Transient focal ischemia
Transient focal ischemia was induced under a steromicroscope by suture occlusion of the middle cerebral artery (MCA) in male rats anesthetized with 1.5% sevoflurane, 70% N2O, and 28.5% O2.14 Achievement of ischemia was confirmed by monitoring regional cerebral blood flow through laser Doppler (PF5001; Perimed). Animals not showing a reduction in cerebral blood flow of at least 70% (four rats) and those dying after ischemia induction (two rats) were excluded from the study. Rats were divided into two experimental groups: (1) sham-operated (Sham) and (2) ischemic rats subjected to transient MCA occlusion (tMCAO). The sham-operated animals underwent the same experimental conditions, as those in the ischemic group, except that the filament was not introduced into the internal carotid artery. In the ischemic group, the MCA was occluded for 100 min. siRNAs or MC1568 were intracerebroventricularly (icv) administered in rats three times, viz, at 18 and 6 h before ischemia and 6 h after ischemia as follows: 5μl of siRNA for HDAC4 (siHDAC4), HDAC5 (siHDAC5), and DREAM (siDREAM) at the concentration of 10 μM; 5μl siRNA for NCX3 (siNCX3) at the concentration of 5 μM, whereas MC1568 at the dose of 8mg/5µl. The effectiveness of siRNAs was evaluated in non-ischemic rats at the same concentration. In rats positioned on a stereotaxic frame, a 23-g stainless steel guide cannula (Small Parts) was implanted into the right lateral ventricle using the stereotaxic coordinates of 0.4 mm caudal to bregma, 2 mm lateral and 2 mm below the dura. The cannula was fixed to the skull using dental acrylic glue and small screws.31,32 MC1568 was used in an appropriate intracerebral dose to give the concentration of 5 micromolar, which resulted neuroprotective in our in vitro experiments. Rectal temperature was maintained at 37 ± 0.5°C with a thermostatically controlled heating pad, and a catheter was inserted into the femoral artery to measure arterial blood gases before and after ischemia (Rapid Laboratory 860, Chiron Diagnostic). All animals were euthanized 24 or 48 h after tMCAO. Protein quantification was carried out on the temporoparietal cortex, which corresponds to the perinfarct area, harvested from sham-operated and ischemic animals after 24 or 48 h of reperfusion.

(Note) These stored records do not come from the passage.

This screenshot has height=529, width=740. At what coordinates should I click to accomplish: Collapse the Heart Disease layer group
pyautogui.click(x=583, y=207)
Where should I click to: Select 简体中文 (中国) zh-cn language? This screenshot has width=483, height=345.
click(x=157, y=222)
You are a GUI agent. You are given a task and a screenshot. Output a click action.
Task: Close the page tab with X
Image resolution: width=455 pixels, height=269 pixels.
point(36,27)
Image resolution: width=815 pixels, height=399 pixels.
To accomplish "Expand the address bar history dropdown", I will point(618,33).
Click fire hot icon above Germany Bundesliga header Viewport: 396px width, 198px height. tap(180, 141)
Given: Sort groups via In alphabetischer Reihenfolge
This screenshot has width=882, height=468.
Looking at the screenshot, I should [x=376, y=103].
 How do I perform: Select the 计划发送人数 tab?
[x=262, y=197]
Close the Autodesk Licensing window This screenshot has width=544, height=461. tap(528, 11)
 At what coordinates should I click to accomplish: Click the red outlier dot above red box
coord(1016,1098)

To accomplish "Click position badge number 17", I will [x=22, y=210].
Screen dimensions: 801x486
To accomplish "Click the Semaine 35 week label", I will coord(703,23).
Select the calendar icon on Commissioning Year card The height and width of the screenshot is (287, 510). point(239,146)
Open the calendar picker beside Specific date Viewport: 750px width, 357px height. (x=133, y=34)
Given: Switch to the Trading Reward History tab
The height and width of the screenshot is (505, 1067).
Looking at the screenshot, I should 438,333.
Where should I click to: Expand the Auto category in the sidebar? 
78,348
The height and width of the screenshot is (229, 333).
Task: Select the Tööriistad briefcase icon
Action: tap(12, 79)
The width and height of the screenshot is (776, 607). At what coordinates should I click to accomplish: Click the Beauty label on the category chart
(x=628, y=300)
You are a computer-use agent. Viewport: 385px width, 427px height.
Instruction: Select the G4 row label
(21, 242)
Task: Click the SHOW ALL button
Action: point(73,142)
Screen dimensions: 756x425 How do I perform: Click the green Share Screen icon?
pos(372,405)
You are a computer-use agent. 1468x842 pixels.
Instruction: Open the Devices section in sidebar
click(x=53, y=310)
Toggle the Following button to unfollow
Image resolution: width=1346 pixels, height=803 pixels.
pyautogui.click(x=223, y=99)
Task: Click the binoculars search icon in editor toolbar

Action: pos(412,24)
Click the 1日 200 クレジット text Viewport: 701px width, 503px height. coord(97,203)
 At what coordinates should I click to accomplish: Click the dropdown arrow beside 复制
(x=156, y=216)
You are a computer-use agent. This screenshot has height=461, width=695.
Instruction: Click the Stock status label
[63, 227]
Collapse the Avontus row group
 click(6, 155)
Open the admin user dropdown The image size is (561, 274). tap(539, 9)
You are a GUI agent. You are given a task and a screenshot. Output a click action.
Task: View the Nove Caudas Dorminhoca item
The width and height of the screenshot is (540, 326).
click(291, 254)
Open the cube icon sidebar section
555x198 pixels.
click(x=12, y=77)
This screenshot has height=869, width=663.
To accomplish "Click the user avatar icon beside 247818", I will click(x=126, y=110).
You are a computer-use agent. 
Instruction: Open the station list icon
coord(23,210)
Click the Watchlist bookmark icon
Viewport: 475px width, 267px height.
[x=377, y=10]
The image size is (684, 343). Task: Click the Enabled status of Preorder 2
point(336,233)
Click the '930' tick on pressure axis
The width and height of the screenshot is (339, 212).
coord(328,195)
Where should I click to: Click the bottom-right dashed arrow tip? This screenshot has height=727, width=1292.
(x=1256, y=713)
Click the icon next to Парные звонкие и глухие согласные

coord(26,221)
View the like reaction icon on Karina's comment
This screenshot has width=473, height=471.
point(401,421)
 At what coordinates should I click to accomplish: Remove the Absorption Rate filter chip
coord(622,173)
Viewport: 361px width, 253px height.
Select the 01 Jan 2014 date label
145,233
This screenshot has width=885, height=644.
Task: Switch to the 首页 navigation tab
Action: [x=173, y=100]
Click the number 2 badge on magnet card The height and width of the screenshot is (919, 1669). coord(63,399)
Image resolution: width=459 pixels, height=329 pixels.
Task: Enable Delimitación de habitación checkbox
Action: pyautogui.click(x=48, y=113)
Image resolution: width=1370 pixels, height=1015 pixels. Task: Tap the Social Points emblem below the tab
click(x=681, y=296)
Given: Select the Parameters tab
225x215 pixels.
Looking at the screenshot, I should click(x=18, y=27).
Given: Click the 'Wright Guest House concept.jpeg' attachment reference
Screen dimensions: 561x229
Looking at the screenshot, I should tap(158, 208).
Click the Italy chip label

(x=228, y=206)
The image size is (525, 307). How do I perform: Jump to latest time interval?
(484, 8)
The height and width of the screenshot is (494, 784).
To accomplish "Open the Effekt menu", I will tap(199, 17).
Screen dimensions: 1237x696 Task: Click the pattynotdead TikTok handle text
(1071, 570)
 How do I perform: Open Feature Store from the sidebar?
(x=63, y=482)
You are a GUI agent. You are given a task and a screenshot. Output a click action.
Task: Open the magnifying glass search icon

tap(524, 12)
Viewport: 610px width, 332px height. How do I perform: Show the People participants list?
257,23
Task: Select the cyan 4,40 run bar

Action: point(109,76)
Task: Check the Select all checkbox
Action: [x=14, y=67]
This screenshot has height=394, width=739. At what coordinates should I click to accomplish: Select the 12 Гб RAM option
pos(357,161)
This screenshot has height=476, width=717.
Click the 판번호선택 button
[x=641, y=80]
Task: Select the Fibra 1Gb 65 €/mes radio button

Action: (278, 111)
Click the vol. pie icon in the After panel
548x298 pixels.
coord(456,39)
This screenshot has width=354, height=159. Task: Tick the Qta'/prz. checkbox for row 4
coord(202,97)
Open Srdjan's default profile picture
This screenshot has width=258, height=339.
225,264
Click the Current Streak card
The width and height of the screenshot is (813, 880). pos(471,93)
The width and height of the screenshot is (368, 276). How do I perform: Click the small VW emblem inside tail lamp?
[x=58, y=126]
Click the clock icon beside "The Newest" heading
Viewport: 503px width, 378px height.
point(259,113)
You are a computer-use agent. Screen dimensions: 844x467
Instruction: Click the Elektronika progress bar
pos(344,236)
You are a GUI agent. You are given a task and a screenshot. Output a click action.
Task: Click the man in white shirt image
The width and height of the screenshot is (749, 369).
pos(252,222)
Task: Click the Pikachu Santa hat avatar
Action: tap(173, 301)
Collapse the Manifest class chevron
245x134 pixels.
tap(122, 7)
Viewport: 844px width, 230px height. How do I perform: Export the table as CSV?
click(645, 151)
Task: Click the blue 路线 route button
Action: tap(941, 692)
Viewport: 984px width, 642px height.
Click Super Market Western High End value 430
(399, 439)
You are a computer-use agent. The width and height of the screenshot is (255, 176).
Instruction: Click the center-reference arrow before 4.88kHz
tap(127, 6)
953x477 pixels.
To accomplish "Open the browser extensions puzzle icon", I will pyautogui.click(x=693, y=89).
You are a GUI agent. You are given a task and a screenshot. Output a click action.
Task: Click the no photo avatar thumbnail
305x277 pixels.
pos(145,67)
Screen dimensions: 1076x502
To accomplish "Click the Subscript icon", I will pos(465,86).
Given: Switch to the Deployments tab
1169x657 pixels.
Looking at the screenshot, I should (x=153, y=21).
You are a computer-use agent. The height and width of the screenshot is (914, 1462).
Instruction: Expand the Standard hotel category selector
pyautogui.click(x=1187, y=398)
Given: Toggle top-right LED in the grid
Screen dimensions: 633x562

Evaluation of infarct volume
Rats were decapitated 24 h after ischemia. Ischemic volume was evaluated by 2,3,5-triphenyltetrazolium chloride staining. In brief, the brains were cut into 500 μm coronal slices with a vibratome (Campden Instrument, 752 M). Sections were incubated in 2% 2,3,5-triphenyltetrazolium chloride for 20 min and in 10% formalin overnight. The infarct area was calculated by image analysis software (Image-Pro Plus). The total infarct volume was expressed as a percentage of the volume of the hemisphere ipsilateral to the lesion.33
Neurological deficit scores
Neurological scores were assessed 24 h after reperfusion agreeing to two scales: a general neurological scale and a focal neurological scale, as previously reported.25 All surgical procedures have been performed in a blinded manner. In the general score, these six general deficits were measured: (1) hair conditions (0–2), (2) position of ears (0–2), (3) eye conditions (0–4), (4) posture (0–4), (5) spontaneous activity (0–4), and (6) epileptic behavior (0–12). In the focal score, these seven areas were assessed: (1) body symmetry, (2) gait, (3) climbing, (4) circling behavior, (5) front limb symmetry, (6) compulsory circling, and (7) whisker response. For each of these items, animals were rated between 0 and 4 depending on severity. The values were summed to give a general and focal score.
Statistical analysis
Data were analyzed by GraphPad Prism 5 software (Graph Pad Software, Inc.). All bars in the figures represent the mean ± S.D. Statistical differences between two experimental groups were analyzed with the Student t-test. Statistically significant differences between more than two experimental groups were evaluated by one-way ANOVA, followed by Tukey’s multiple comparison test, whereas a two-way ANOVA, followed by Newman–Keuls test was used to analyze the significance of the infarct volume measurements. Neurological deficits data were analyzed using the non-parametric Kruskal–Wallis test, followed by Dunn’s multiple comparison test. Statistical significance was accepted at the 95% confidence level (p < 0.05).
Results
The HDAC class IIa inhibitor MC1568 increased ncx3 promoter activity and ncx3 gene products in primary cortical neurons
The pan-HDACs inhibitor TSA (100 nM),34 the class I HDAC inhibitor MS-275 (5 μM),14,35 and the class IIa HDACs inhibitor MC1568 (5 μM)36 substantially increased acetylaton of histone H4 in cortical neurons (Figure 1(a)). In particular, the selective class IIa HDAC inhibitor MC1568 and the pan-inhibitor TSA increased ncx3 gene promoter activity in cortical neurons transfected with a pGL3 construct containing human ncx3 minimal promoter region (pGL3-ncx3),10 whereas the selective class I HDAC inhibitor MS-275 was ineffective (Figure 1(b)). It is noteworthy that the stimulatory action triggered by MC1568 occurred at 12, 24 and 48 h on the ncx3 gene promoter and at 24 and 48 h on ncx3 mRNA, as shown in Figure 1(c) and (d). Furthermore, Western blotting analysis revealed that 24-h exposure to MC1568 increased NCX3 by up to 79% compared to control (Figure 1(e)). By contrast, class IIa HDACs inhibition did not affect NCX1 expression (Figure 1(f)). These results indicate that NCX3 is specifically modulated by HDACs belonging to the class IIA.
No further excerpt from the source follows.